A five-year, $2.6 million grant to a University of Illinois at Chicago researcher and her colleague aims to answer this question by shedding light on the mechanism by which it may occur.

Gail Prins, professor of urology at the UIC College of Medicine and lead investigator on the grant, and her colleague, Shuk-Mei Ho, professor and chair of environmental health at the University of Cincinnati, established in earlier studies in animals that perinatal exposure to BPA at very low doses results in increased sensitivity to estrogen as the male animal ages and an increased risk of developing prostate cancer.

Demonstrating a similar link in humans in an epidemiological study is difficult because of the small dosages and long lag time between exposure and effect. With the new grant, from the National Institute of Environmental Health Sciences, Prins and Ho will attempt to unravel the genetic mechanism by which the dose-response effect in animals is thought to occur.

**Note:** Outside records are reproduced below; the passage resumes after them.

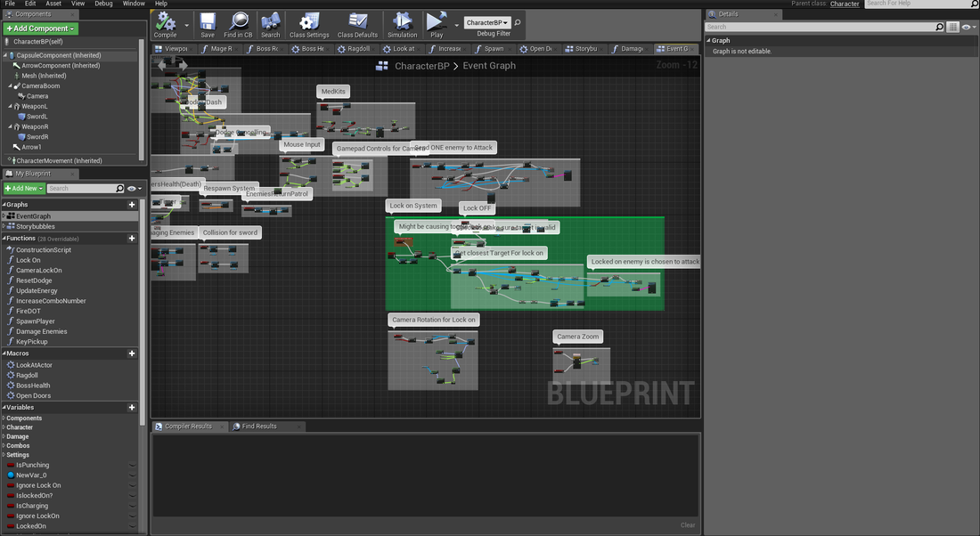Viewport: 980px width, 536px height.
Task: Open Find in CB from the toolbar
Action: click(x=238, y=22)
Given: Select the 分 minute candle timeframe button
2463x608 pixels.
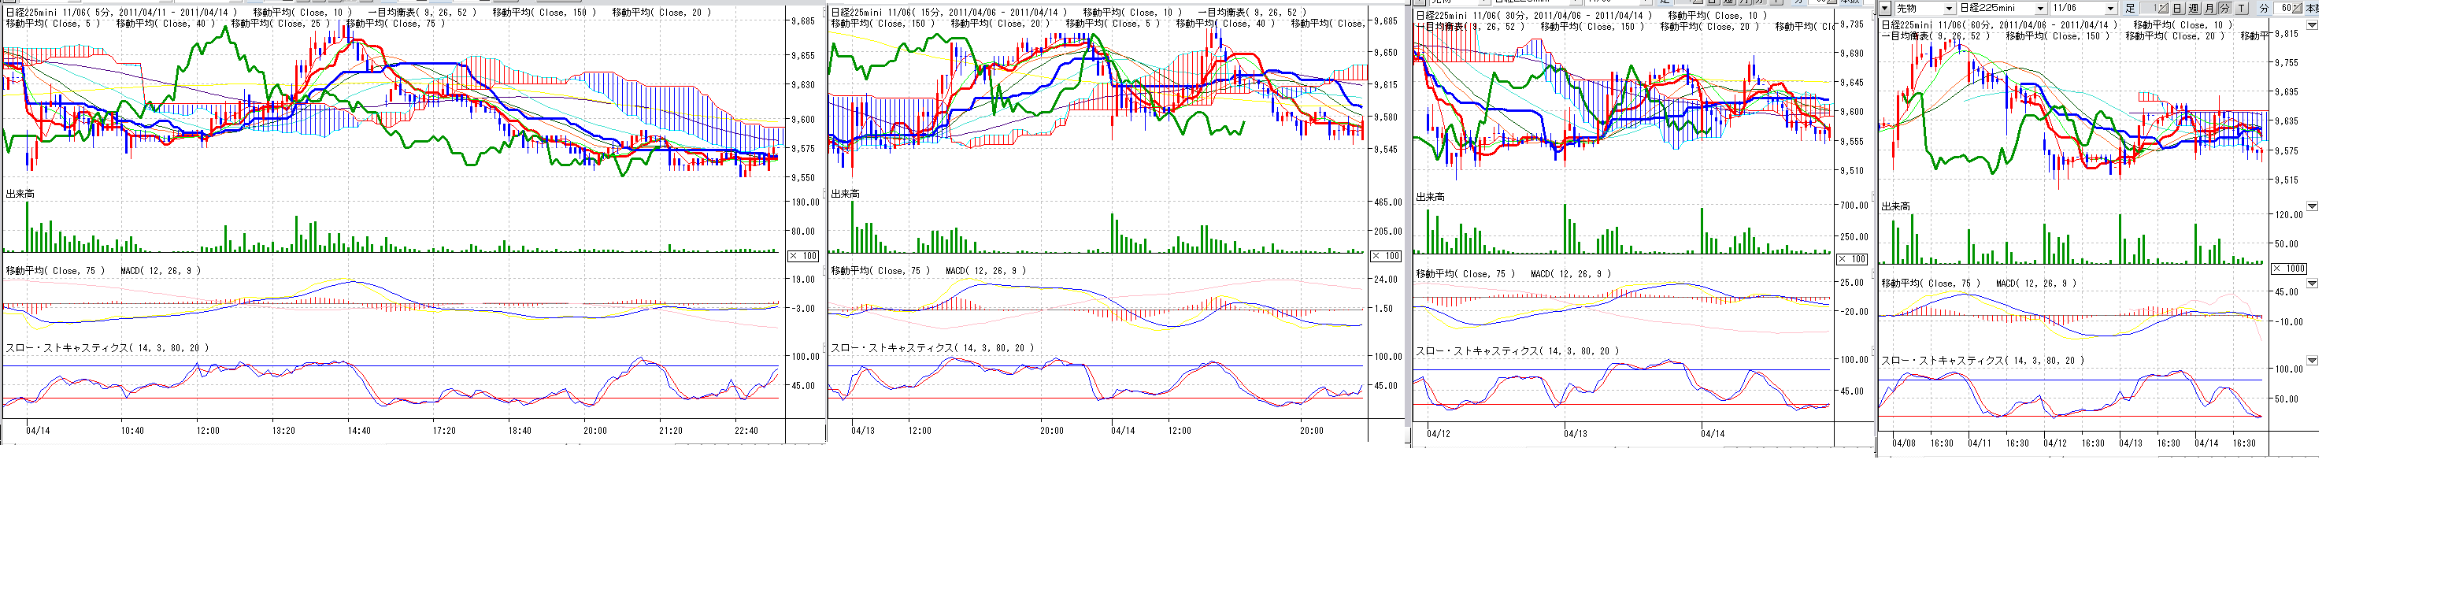Looking at the screenshot, I should click(x=2224, y=9).
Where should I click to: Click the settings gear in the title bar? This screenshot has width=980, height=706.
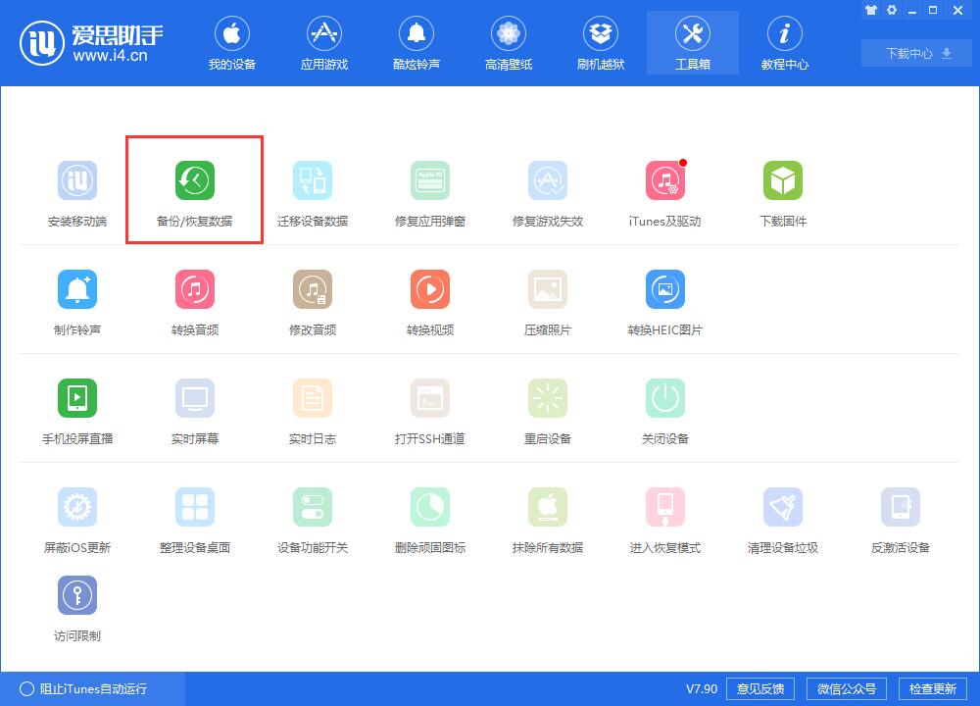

Scientists think that sensitization to estrogen due to a much earlier exposure to an estrogen-like compound is an epigenetic phenomenon -- a heritable change in gene function that occurs without a change in the DNA sequence, as in mutation.

In this model, the early environment of the fetus causes chemical changes in DNA, called imprinting, which may cause later changes in gene expression. These epigenetic changes, which result in increased or decreased expression of a gene -- or changes in the type of tissues in which the gene is expressed -- can have profound affects on the development of an organism, Prins said. And there is increasing evidence that these changes may be implicated in the origin of a number of adult diseases, like prostate cancer.

We hypothesize that early 'imprinting' of the prostate gland by exposure to small doses of BPA is the result of specific modifications which permanently affect gene expression in the gland, Prins said.

As men age, they produce less testosterone and relatively more estrogen. Our work with animals has shown that exposure of the 'BPA-imprinted' prostate gland to this more estrogen-rich environment is the key to the heightened risk of developing cancer.

BPA is a key chemical in the production of polycarbonate plastic and epoxy resins and is found in products ranging from baby bottles to tin can linings. BPA may break down and leach into food or beverages when it is heated. More than a billion pounds of BPA is produced in the United States each year. The U.S. Centers for Disease Control and Prevention has found BPA in 92 percent of Americans age six or older.

The new study will work with both an animal model and human prostate-like structures and is designed to characterize the dose-response and the period of susceptibility in the developing male, to determine which genes are modified and turned on or off as a result. The researchers also plan to test directly whether the epigenetically modified genes play an active role in the later development of cancer of the prostate gland.

It's our hope that the findings of this study will serve as a model for human exposures to prevalent environmental hormonal disruptors with suspected carcinogenic potential, said Prins.

The study may also lead to improved methods of screening men who may already be at risk, Prins said.

In addition to increasing our understanding of how BPA affects these changes on a molecular level, identification of the specific gene modifications caused by early exposure to BPA may provide us with biomarkers for identifying men at higher risk for prostate cancer as a result of environmental exposures, said Prins.